## Data for the task
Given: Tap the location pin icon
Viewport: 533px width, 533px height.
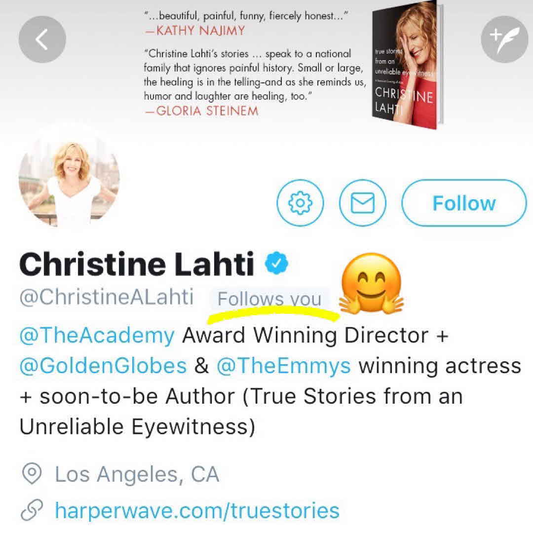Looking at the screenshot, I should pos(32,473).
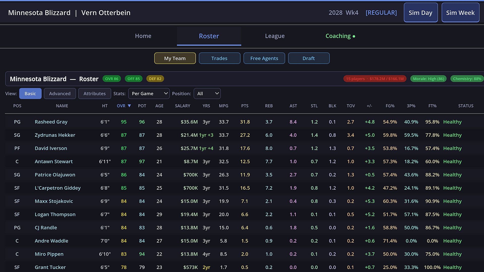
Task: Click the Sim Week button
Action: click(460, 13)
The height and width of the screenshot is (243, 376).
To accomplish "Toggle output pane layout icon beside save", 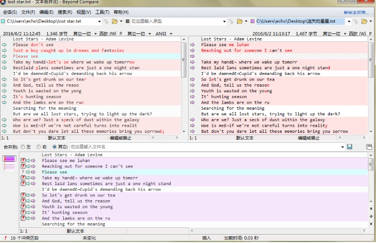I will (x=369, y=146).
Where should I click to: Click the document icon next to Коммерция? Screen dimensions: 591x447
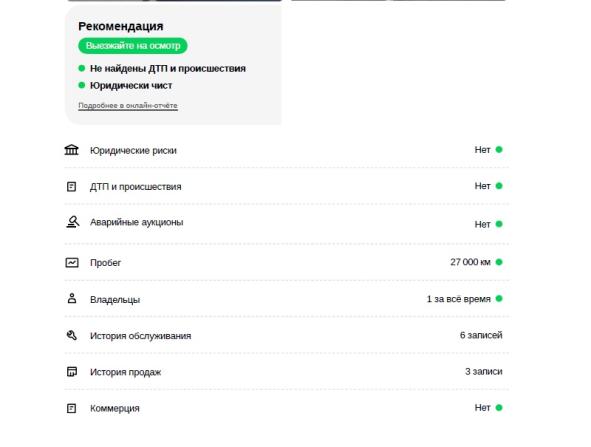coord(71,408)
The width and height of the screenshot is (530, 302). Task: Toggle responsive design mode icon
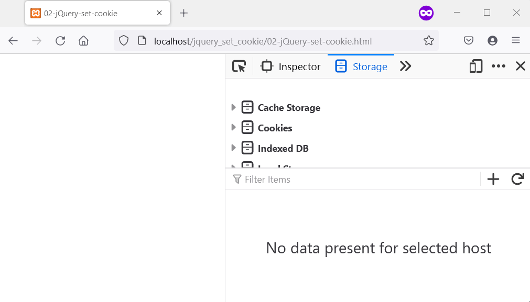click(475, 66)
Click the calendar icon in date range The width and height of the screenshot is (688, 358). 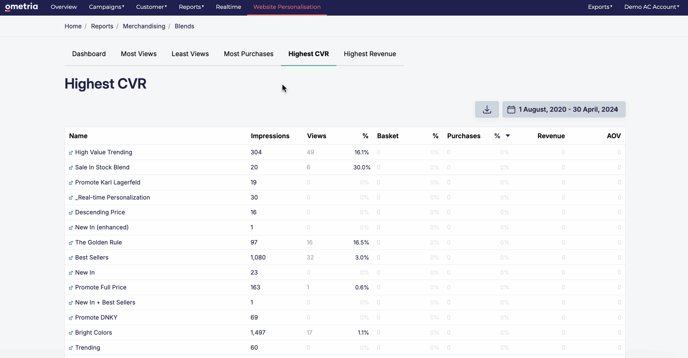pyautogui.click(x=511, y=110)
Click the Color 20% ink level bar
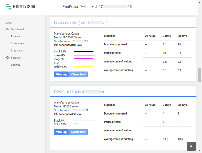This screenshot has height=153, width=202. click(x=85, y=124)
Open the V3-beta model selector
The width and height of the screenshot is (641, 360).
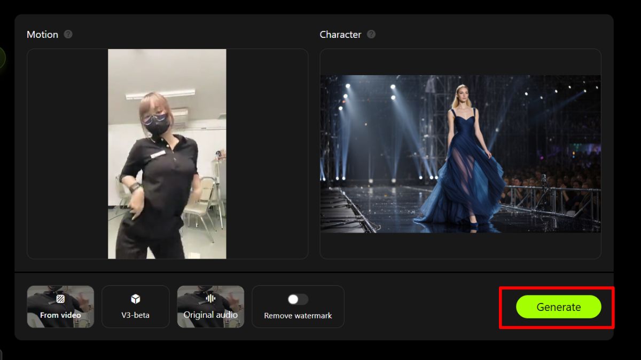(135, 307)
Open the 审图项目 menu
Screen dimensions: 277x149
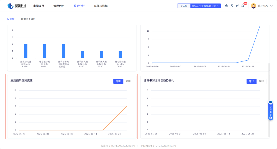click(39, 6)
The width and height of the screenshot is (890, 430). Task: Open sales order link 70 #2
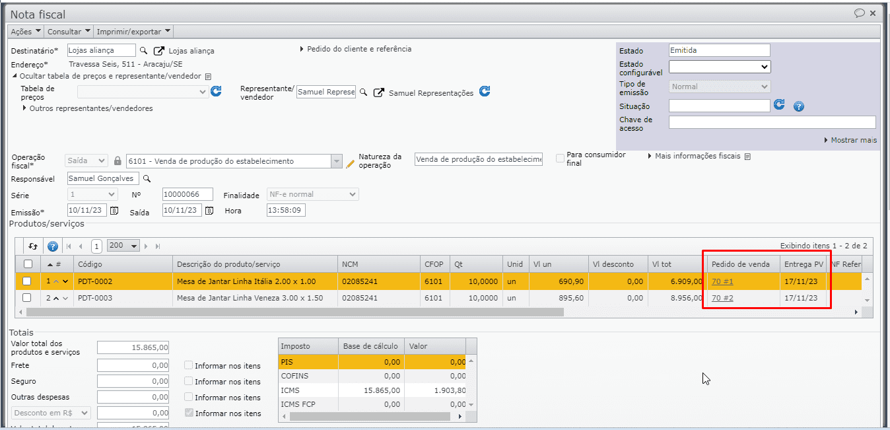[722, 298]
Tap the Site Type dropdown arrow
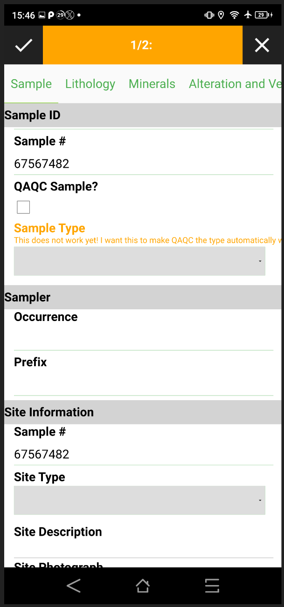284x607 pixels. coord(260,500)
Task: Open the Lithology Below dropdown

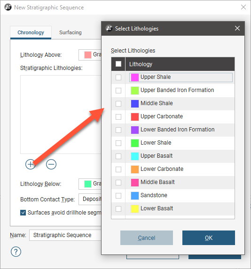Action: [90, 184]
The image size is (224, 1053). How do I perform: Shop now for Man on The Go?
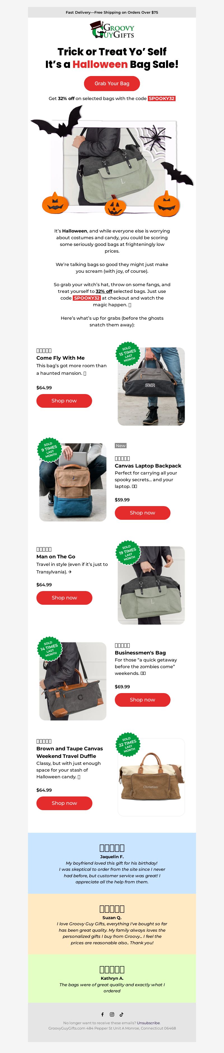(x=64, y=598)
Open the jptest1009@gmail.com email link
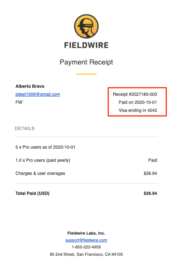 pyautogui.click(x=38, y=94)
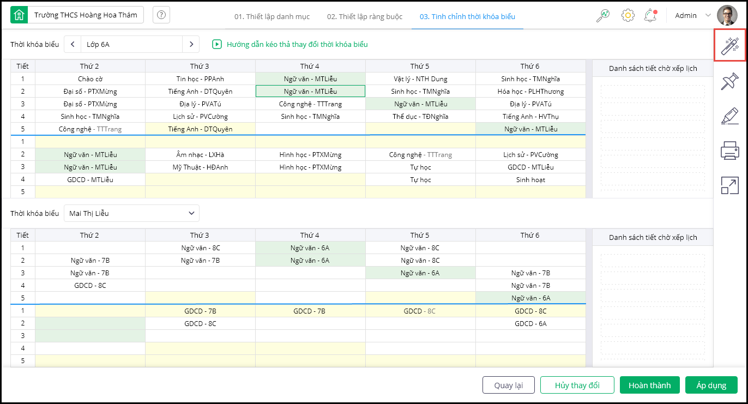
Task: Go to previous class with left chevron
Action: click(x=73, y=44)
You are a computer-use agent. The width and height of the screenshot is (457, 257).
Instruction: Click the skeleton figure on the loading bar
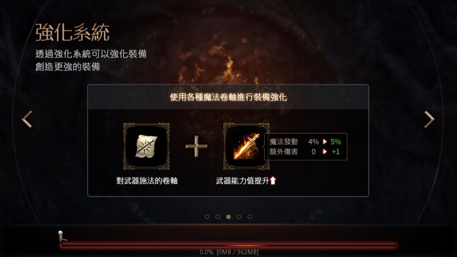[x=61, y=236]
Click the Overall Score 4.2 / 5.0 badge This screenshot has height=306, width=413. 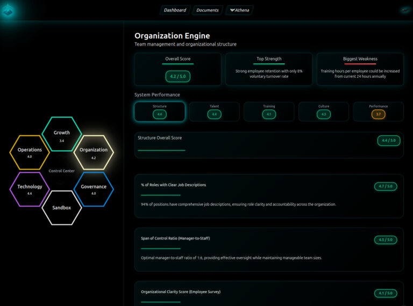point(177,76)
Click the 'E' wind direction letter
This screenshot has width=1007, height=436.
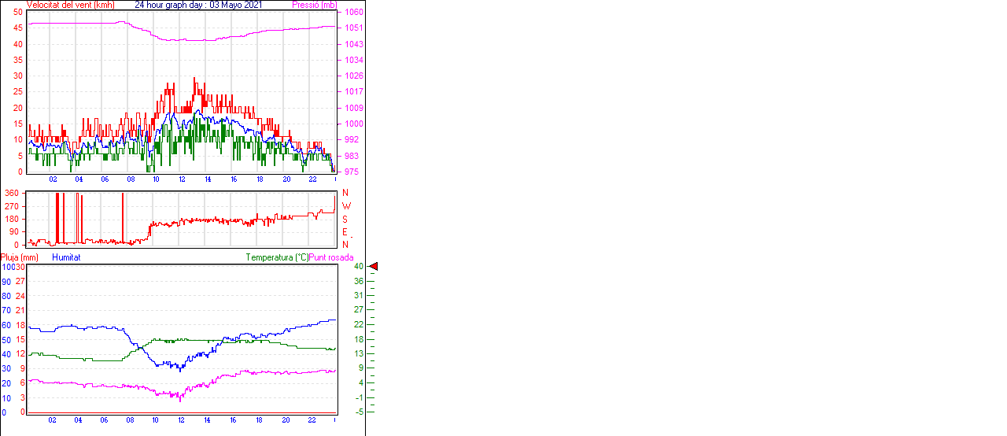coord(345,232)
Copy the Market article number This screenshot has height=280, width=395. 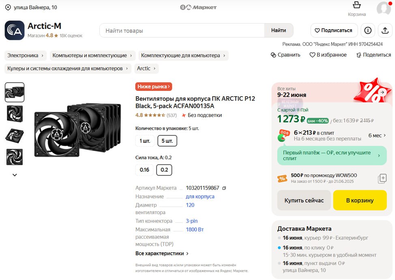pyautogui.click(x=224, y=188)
==
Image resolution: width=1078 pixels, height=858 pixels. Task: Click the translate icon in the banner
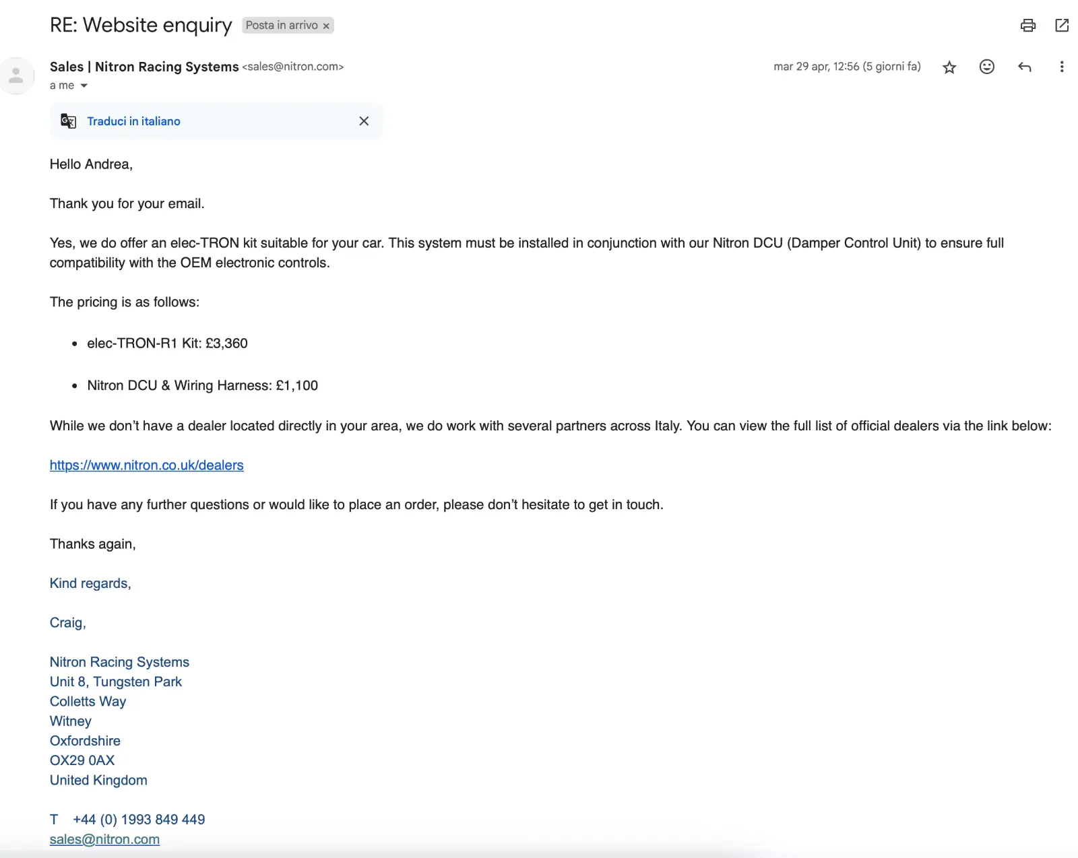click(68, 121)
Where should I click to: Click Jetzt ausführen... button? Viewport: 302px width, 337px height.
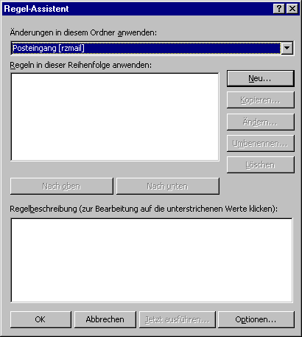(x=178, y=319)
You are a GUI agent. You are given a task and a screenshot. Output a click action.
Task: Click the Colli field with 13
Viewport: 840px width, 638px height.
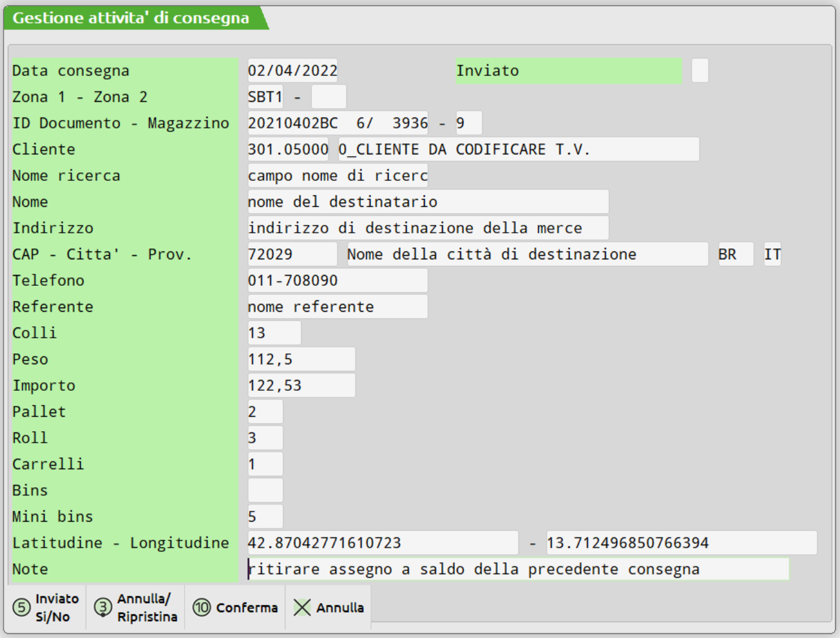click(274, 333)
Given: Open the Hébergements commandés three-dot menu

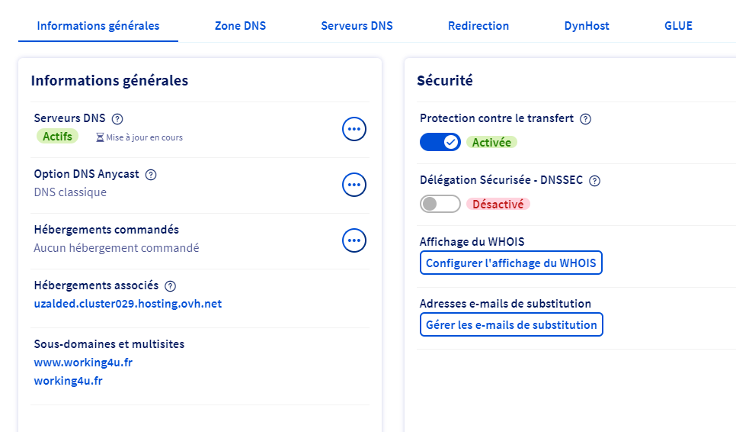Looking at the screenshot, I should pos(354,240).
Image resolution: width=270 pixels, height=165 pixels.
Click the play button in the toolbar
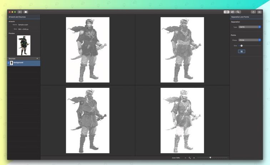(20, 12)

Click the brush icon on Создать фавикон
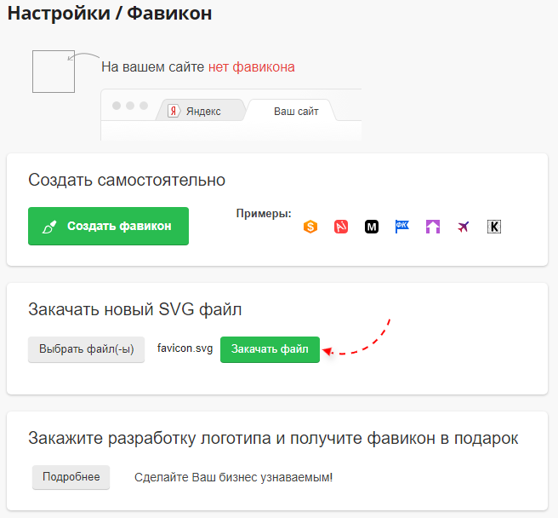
--
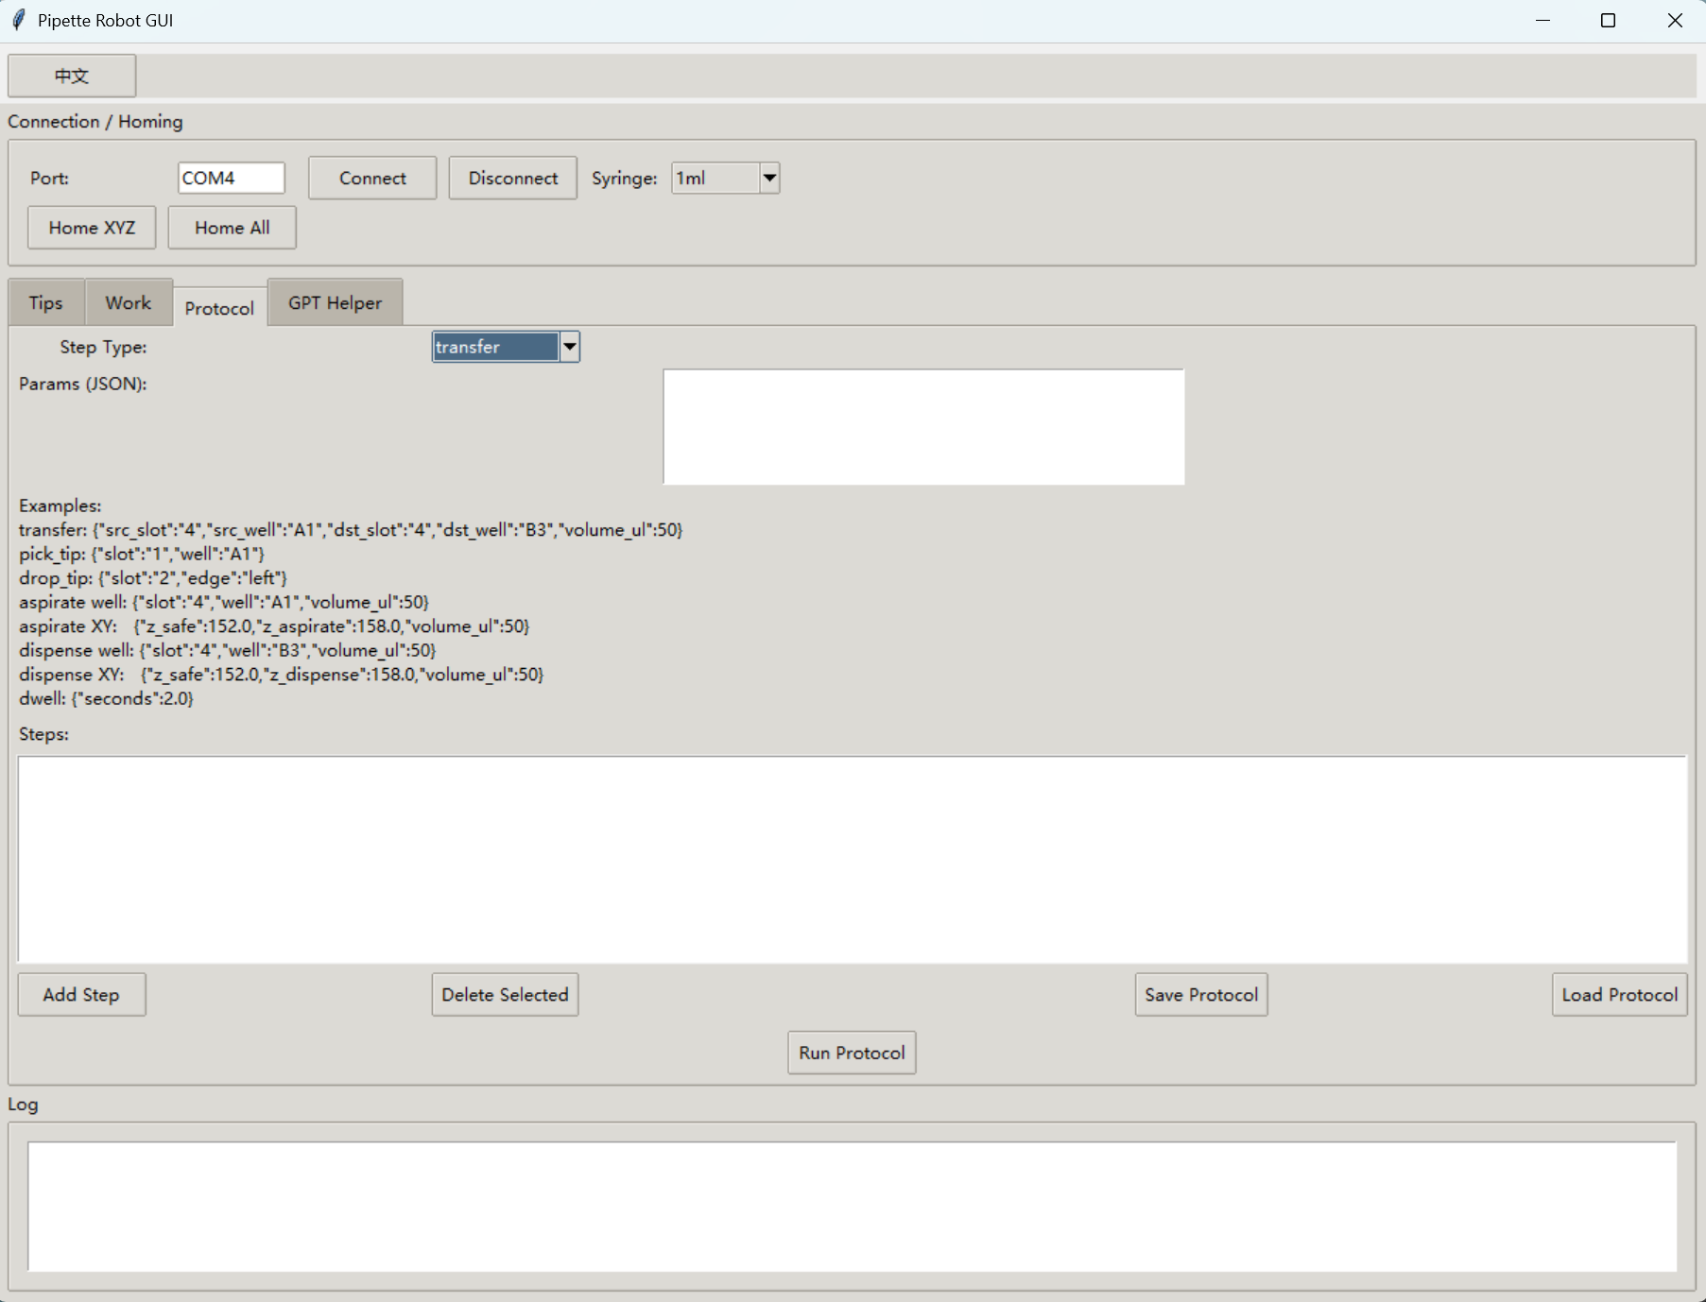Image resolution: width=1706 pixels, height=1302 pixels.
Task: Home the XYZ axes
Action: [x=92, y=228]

## Task description
The lines to return are those holding the string "agent" anywhere in the listing above.

## Response
You are a computer-use agent. The width and height of the screenshot is (457, 257).
You are a GUI agent. You are given a task and a screenshot. Output a click action.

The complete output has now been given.